While the main focus of this paper is on the physical synthesis, it shall be noted that as the variations grow, we need more vertical integration through the system-circuit-synthesis co-optimization. By understanding pros/cons of each approach at each design level, we can find the most effective solution at the lowest overhead across whole system-circuit-synthesis flow for a certain challenge by harmonizing multiple approaches. For example, in making a system more fault tolerance, we can implement system level error correction scheme (e.g., SEC, SECDED), introduce fault-tolerance circuitries, or synthesize 2D-4 design with strict "error budgeting". Clearly, each approach involves overhead in terms of area and power, but depending on target application, we should be able to find out the combination of more than two approaches which can provide a more cost-effective solution.
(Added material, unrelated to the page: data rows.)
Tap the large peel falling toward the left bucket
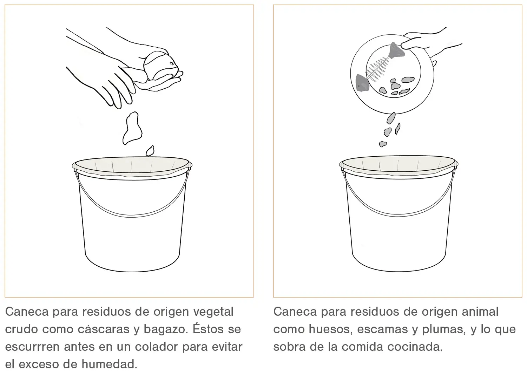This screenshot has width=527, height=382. (x=132, y=128)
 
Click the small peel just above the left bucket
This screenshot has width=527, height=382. (x=150, y=151)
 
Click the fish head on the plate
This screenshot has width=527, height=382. (x=362, y=83)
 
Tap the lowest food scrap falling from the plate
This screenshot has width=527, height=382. (x=383, y=144)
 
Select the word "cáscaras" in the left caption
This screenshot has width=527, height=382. (x=104, y=329)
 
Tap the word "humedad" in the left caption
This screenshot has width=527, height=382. (x=109, y=364)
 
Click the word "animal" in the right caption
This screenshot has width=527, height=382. (x=480, y=312)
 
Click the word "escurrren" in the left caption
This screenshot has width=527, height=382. (x=32, y=347)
As CMOS scales into 45nm and beyond, the balance between regularity and flexibility in layout shall need more comprehensive study, at not only poly but also metal layers. Regularity based approaches such as structured ASIC, restricted design rule (RDR), or regular fabric [81] provide better printability due to highly tunable OPC and illumination, thus widely used in cell library design (at poly layer), at certain cost of compromised performance and area. Meanwhile, unlikely the poly layer where a limited number of cells account for most patterns, metal layers tend to have highly irregular patterns (especially at lower metal layers to pin access) depending on cell and blockages distributions. Therefore, it should be further studied on how to achieve the maximum regularity with minimal performance impacts, in particular on lower metal layers.
Looking further, extreme ultra-violet lithography (EUVL), which is under heavy research to replace the 193nm lithography (e.g., for sub-22nm lithography if it can be deployed successfully on time) [3] still needs strong support from manufacturability aware design. It is known that EUVL suffers from strong flare effect, which is also strongly layout density/pattern dependent. Therefore, design for manufacturability/variability still plays an very important role, yet we need to take different DFM approaches to deal with EUVL or other next generation lithography by developing different manufacturing models.
To summarize, the technology scaling at 45nm and beyond is reshaping the semiconductor industry. It is clear that synergistic design/process integration and joint optimization will be needed more than ever to further extend the Moore's Law through multi-community efforts by process development, circuit design, and CAD tools.